Początek treści

back...Practicing religion in the concentration camp

The children who were sent to the concentration camp in Przemysłowa Street found themselves in a world full of cruelty that was completely different from the safety of their family homes. The child-prisoners tried to handle their difficult situation as best as they could, at all costs. How did the helpless children manage to survive in the inhuman reality of the concentration camp? One of the things they did was praying, although, as indicated in the documents discovered, religious practices sometimes served as an additional pretext for further brutal punishments.

“Before the outbreak of typhus epidemic in December 1943, during the evenings we spent in the ‘sztuba’, we recited the litany in Polish and sang “Boże, coś Polskę” (“God Save Poland”). During our prayers, Eugenia Pol rushed into the room and forced us outside in our camp underwear. First we had to stand on the snow, and then she ordered us to jump over each other,” Nella Pielaszkiewicz, a former prisoner of the Nazi German Concentration Camp for Polish Children in Łódź, recalls in her testimony.

“(...) one day after the evening roll call, when we were already in the barrack – which we called ‘sztuba’ – all of the girls started to recite a litany. We were lying on bunks together with Głowacka (Irena). We slept together to keep warm. Pol heard us; she quickly ordered us to get down from our bunks and asked who had started the prayers. She had a bullwhip in her hand that she carried with her constantly. Neither of us wanted to confess who initiated reciting and Pol said if we didn’t confess, each and every one of us would be subjected to beating. So I told her that I had started the litany. Pol started to beat me in the barrack, then she ordered us to go outside. There she made us do the burpee exercise...,” recollects Alicja Molencka, a former prisoner of the camp in Przemysłowa Street.

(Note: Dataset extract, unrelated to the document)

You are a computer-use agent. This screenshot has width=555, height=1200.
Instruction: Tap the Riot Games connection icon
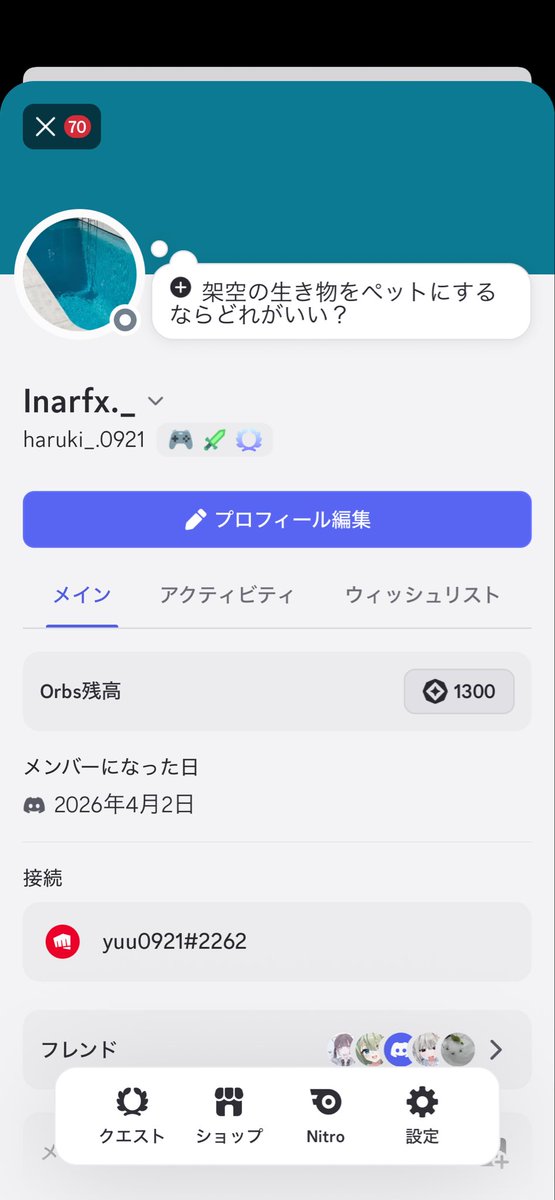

“(...) we prayed and agreed among ourselves that if we recited Hail Mary ten times and we did not do any mistakes, it was a sign that we would manage to get out of the camp. And we did not make any,” says the former inmate Alicja Kwaśniewska.

Kazimierz Gabrysiak added: “(...)We were constantly reciting Hail Mary in our minds and longing for home. Constant fear. We didn’t think about higher things.”